Firstly, Tony asked us to imagine this situation: a rock that has been painted orange is pushed down a hill. It hits a wooden post, rolls around on the ground, and comes to a stop in a ditch. Eventually, someone finds it after some time and chucks it away, rolling it further down the hill. Eventually it comes to a stop at the bottom of the hill, but how does it now look? What’s happened to it along its journey? If you were asked to texture the rock while it sits at the bottom of the hill, how would you go about doing it?
From there, we were let loose to start texturing the spiked post however we wanted, but while keeping the story of the rock in mind. I suppose, in a way, this is to help give character to our environments; every object has a background or a story, where scratches, gouges, rot, and rust will all be a part of it.
I started by opening the provided UV textures in Photoshop and filling in the vibrant colours with ones that will closer resemble the materials I wanted to emulate. I thought that the main bulk of the body would be wood with the spikes hammered into it, but perhaps the strip at the top would be a metal buffer or reinforcement. This meant filling in brown and steel blue before going to Textures.com and finding some textures I could use. I find using real-world textures much easier than painting textures free-hand. There are so many talented artists from games, including Overwatch, where Tony showed us some examples of textured/highly stylized environment design.
Picking some wood and galvanised steel, I tried to resize/rotate the textures so they would follow the grain of the post or build angles of the spikes. I think working with a model that has strong angles makes you think a little more about how the textures should be rotated or resized, in order to maintain a realistic look. After that, I found some detailed textures, such as scratches and rust, that I could add over top to provide some depth and detail to the otherwise flat wood/metal.
I think it turned out all right – I’d forgotten a few simple things over the holidays, so it’s nice to have some time to practice texturing again. I feel like that’s the part I struggled with the most in our modelling class as well as in the 3D room project.
After that, Tony showed us some extra painting skills in Mudbox, which I didn’t know it could be useful for! It’s a simple matter of exporting the object into Mudbox from Maya and having them “connect” the scenes. Using the paint brush tool and playing around with the colours, settings, and stamps, you could achieve some soft shadows or extra details you might not have been able to in a 2D texture.
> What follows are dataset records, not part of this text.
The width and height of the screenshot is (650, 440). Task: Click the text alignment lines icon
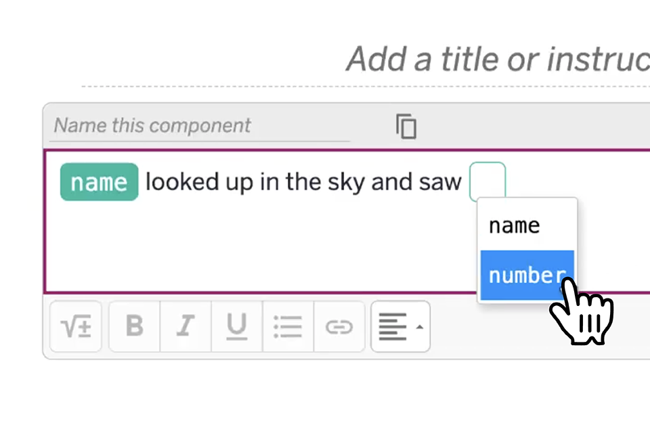[393, 327]
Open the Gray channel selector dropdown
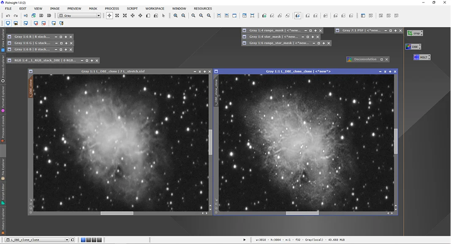The height and width of the screenshot is (244, 451). (x=98, y=15)
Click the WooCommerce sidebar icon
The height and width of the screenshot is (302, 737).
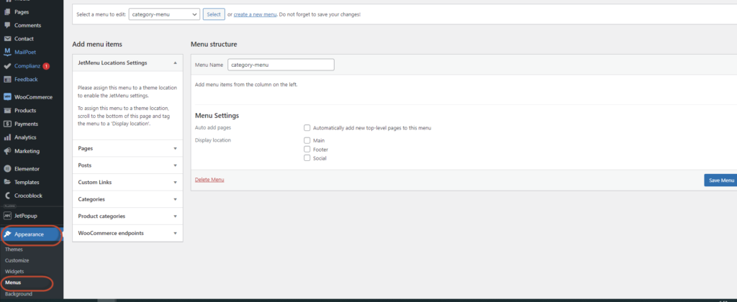8,97
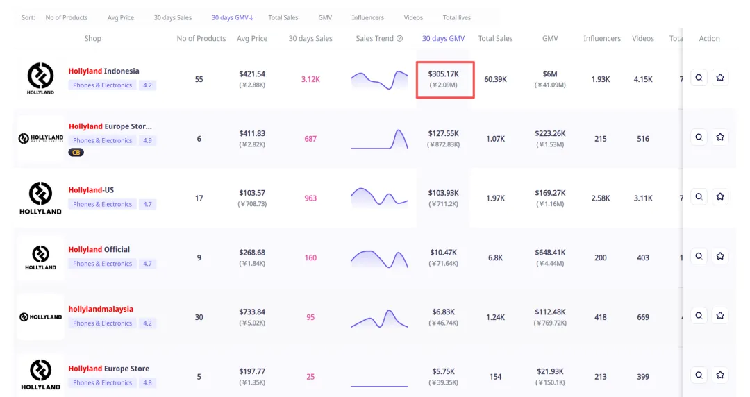
Task: Open the Hollyland-US shop page
Action: pyautogui.click(x=91, y=190)
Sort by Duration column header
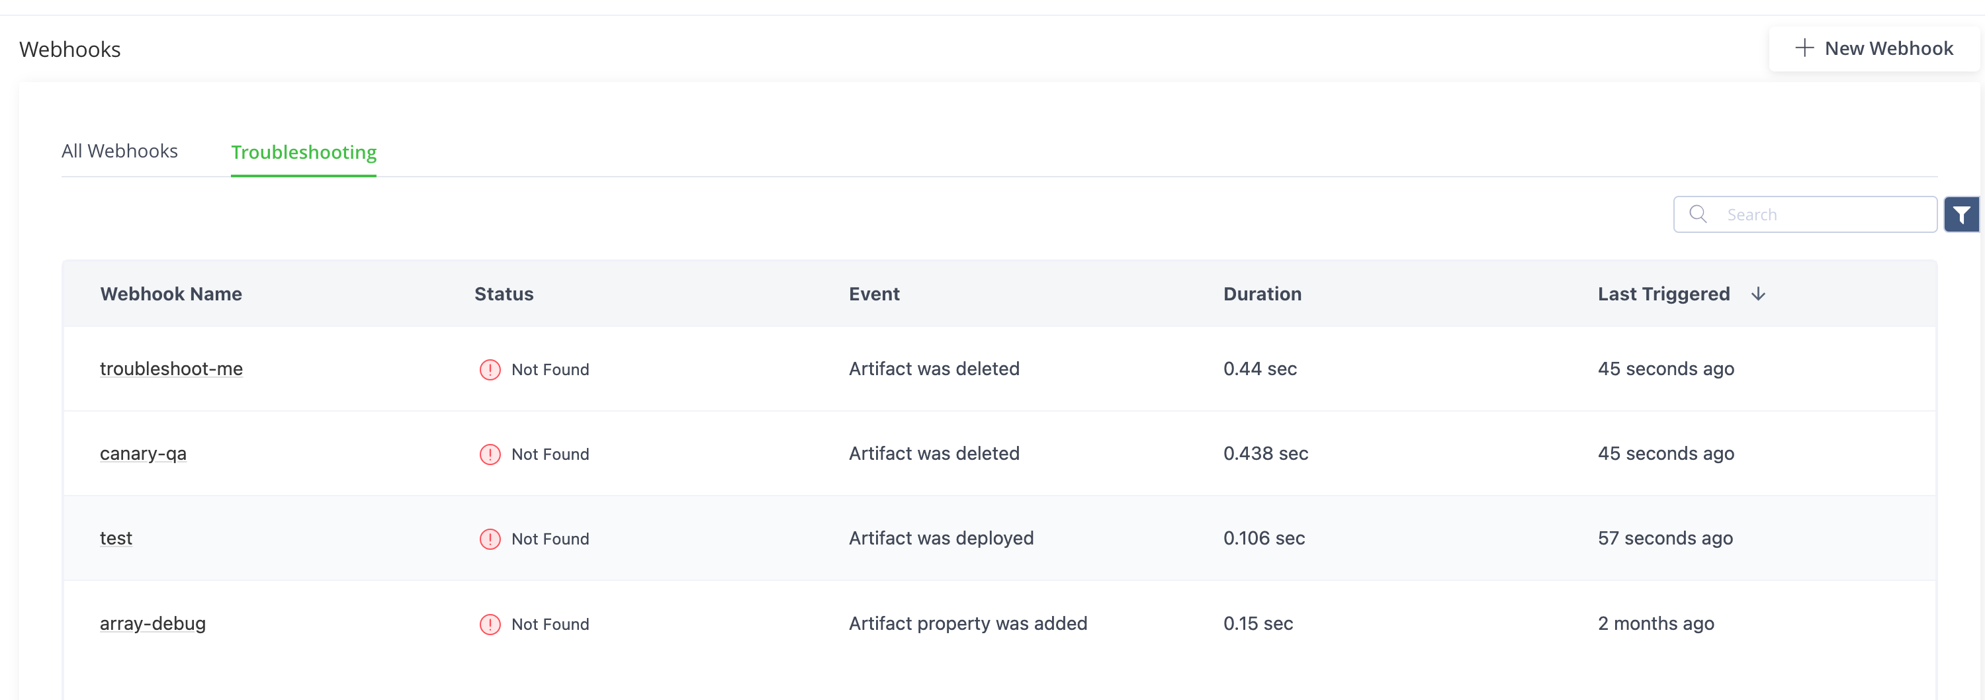 (x=1262, y=294)
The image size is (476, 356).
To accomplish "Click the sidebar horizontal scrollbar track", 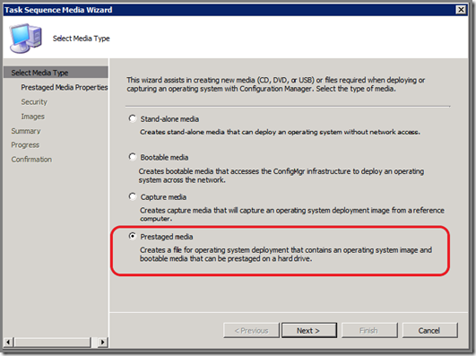I will click(53, 342).
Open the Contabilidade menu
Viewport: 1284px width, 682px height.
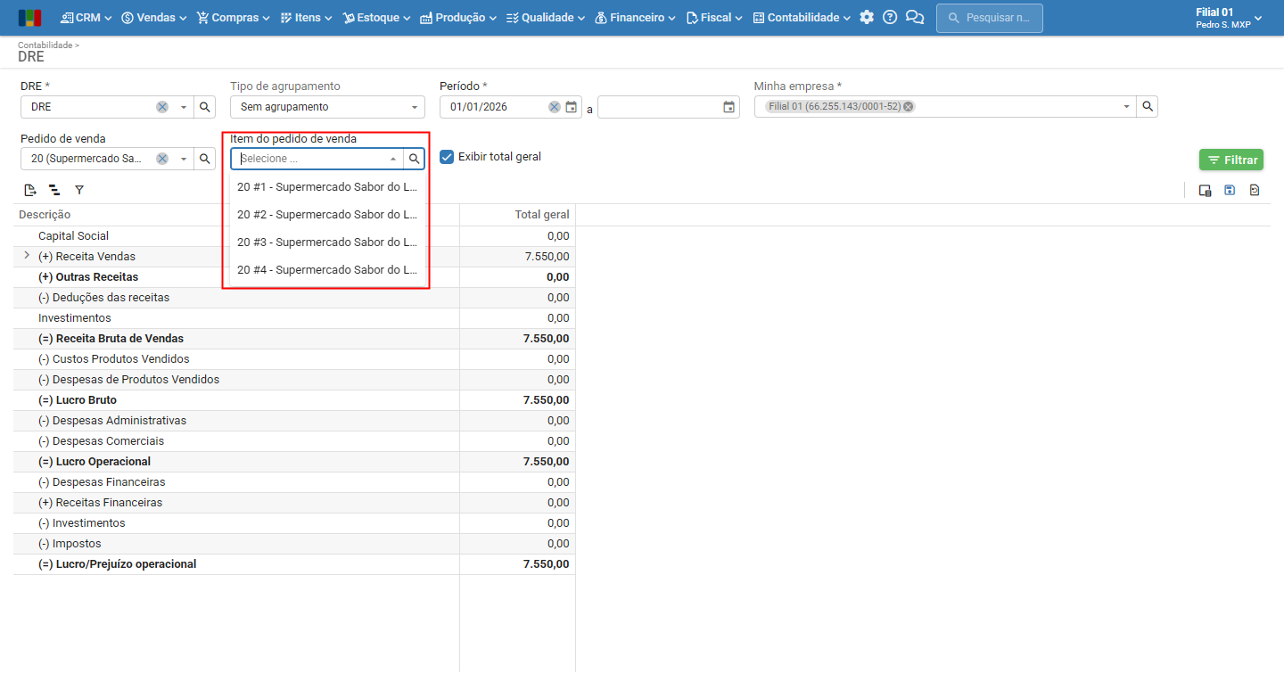coord(802,17)
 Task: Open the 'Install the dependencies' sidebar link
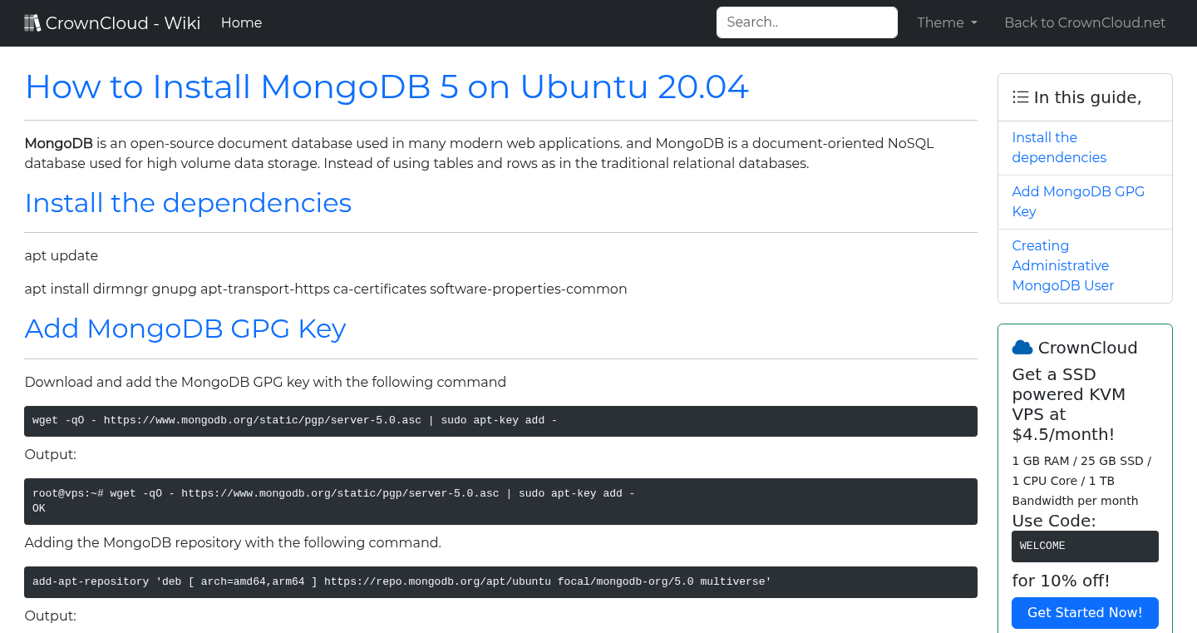point(1059,147)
I actually MUCH prefer painting models in 3D rather than 2D; I just find it easier to see how a shadow would fall or where a detail should go when I can see the model in its full form. That’s why I really enjoyed playing about in Substance Painter.
Finally, it was painted up and ready to be brought back into Maya, where Tony showed us how to use Turtle to render. I’m not positive if I have this option in my copy of Maya at home, but I’m definitely going to look into it. I think it just shows the render in a softer light and makes the scene look less harsh. There was only one setting we had to change in the render window:
Otherwise, all you’ll see in the render is the UV unwrapped with the lighting/textures. Just for comparison, below is the difference between Turtle’s render (the the right) of the spiked post next to Maya’s built-in renderer (on the left). The only other render I’ve see used otherwise is in Substance Painter, which was when Marc installed Mental Ray on his computer and IRay was used. It seems that it’s going to be the default renderer in Substance Painter, whereas before it was using Arnold (what Maya uses).
Overall, I really enjoyed this task, since I could put more focus on the texturing than starting a model from scratch. I think sometimes it’s important to break your work up into segments: start with a model, then move on to texturing, while going back and forth between the two regularly so you don’t get too bored doing either of them. This may have been the problem with my 3D room project, where I bulk modelled everything, then unwrapped all of the UVs, and then left all the texturing to the very last.